### [EXERCISE REQUIREMENTS]
Copy every record verbatim. Leave the pictures out.

### [GIVEN RECORDS]
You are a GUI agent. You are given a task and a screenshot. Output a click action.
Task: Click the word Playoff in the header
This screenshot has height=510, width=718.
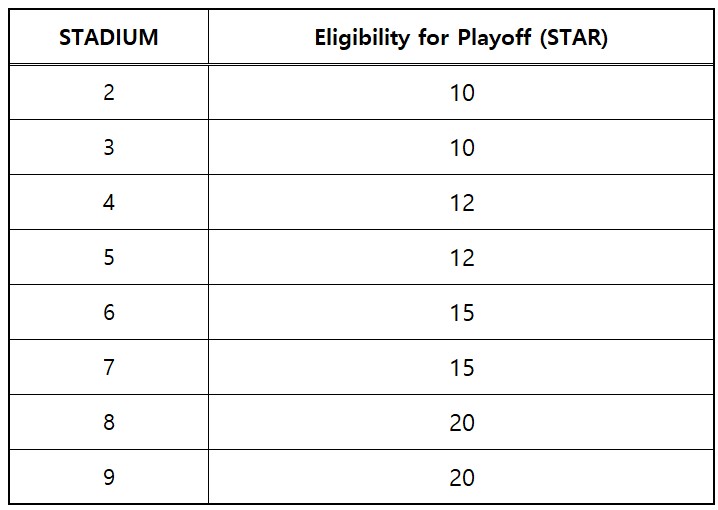pyautogui.click(x=495, y=38)
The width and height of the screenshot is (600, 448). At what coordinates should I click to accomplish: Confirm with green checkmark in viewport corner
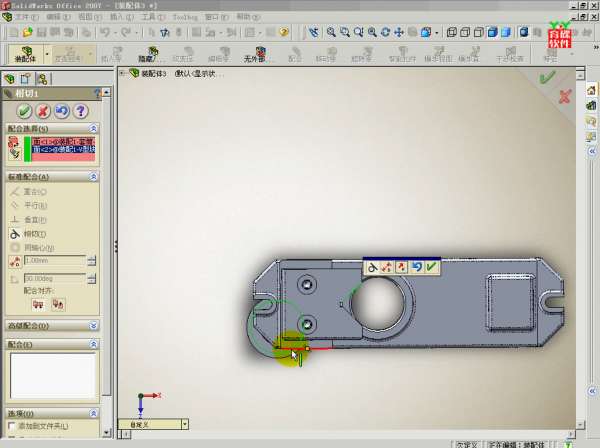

### [RESPONSE]
You are a GUI agent. You are given a task and a screenshot. Output a click action.
Task: Click the word Playoff in the header
This screenshot has height=510, width=718.
pyautogui.click(x=495, y=38)
The width and height of the screenshot is (600, 448). At what coordinates should I click to accomplish: Confirm with green checkmark in viewport corner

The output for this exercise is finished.